The photo tells something of the spontaneous, self-forming and sovereign volunteer movement in Ukraine that has also reached these people.

The photographer, Alex, is my acquaintance - literary events are actually his profession.

Now he's going through the war.

He volunteered for the "Territorial Defence", called me in the first few days with alarming reports about the terror of the Russian army in Chernobyl and at dams.

When I asked him about this photo, he told me to contact his friend Claudia, whom he had followed to Izyum.

She went to Izyum to help with her war experience

I called Claudia and was amazed: She is a former student of my mother.

In the first days she was under occupation in Irpin, and then she fled to Kyiv with her family.

When she returned to Irpin weeks later, her house was unharmed, but sheer destruction reigned around it.
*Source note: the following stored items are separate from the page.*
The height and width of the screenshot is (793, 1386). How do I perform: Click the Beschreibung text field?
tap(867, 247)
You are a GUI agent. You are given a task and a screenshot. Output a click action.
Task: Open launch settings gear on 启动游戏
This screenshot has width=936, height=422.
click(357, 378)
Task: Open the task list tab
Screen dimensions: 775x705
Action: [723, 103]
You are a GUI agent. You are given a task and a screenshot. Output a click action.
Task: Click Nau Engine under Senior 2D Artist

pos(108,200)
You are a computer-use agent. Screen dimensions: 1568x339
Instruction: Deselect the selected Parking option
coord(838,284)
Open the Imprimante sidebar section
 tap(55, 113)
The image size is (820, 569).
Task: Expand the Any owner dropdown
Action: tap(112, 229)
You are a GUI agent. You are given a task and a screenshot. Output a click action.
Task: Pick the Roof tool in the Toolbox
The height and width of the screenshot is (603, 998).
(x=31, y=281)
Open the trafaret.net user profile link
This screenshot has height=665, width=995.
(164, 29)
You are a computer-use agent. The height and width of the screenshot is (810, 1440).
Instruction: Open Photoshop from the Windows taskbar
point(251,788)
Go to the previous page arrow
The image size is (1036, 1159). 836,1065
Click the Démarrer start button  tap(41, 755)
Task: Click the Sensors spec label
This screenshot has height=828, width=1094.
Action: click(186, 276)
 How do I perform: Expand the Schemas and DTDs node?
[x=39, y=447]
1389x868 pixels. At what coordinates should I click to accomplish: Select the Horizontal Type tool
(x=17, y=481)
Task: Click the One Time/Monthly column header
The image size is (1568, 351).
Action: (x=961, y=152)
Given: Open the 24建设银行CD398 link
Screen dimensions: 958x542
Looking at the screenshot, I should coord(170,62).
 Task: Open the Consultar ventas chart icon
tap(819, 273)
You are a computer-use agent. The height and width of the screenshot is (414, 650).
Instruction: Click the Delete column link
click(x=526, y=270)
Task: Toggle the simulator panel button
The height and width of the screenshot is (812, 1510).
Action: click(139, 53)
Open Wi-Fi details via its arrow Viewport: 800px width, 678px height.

So she started distributing clothes and food with a local organization.

When Izyum was liberated a few weeks ago, she saw "the same pictures as here again" and after a few days a whole caravan of neighbors from Irpin drove there, organized by her.

It was a matter of course for them: These people had experienced similar things and went to Izyum to help with their war experience.

I asked her what she did before the war and she said "kids".

She has five.

Claudia also didn't know anything specific about the mother and daughter and told me about Toma, whom she had once met on a playground in Kyiv.

Toma read Claudia's appeal on Facebook and joined her.

She also told me: "I saw these pictures from Izyum and wanted to go there." Toma works in a therapeutic center for children with special needs and has been taking care of internally displaced persons, widows and traumatized children since 2014.

It was she who "discovered" this family: one day an old woman received groceries from her and asked for cereal for her granddaughter, who sits at home and never goes outside.

Never.

Toma went there immediately and found a small, well maintained house with solar panels.

Everyone was dainty and affectionate: the mother, the father and Wlada, the girl.

Before the war, the mother earned her money in a call center selling sushi.

During several months of the occupation, only the grandmother went outside on errands, everyone else was afraid of air raids and Kadyrov's Chechen units.

Wlada, ten years old, had been in the basement for so long that she no longer dared to leave the house.

Toma saw Wlada's colorful fingernails first, asked her about paint and colors.

And then she saw Vlada's pictures.

Soon they were all drinking tea together and talking about air raids, about a bomb that fell in the well, and then about painting, because Vlada's painting is the focus of family life.

She even won a competition before the war with a winter landscape.

Then the girl went outside into the autumn.

And Alex photographed her with her mother and they were beaming.

But the war is not over for any of them.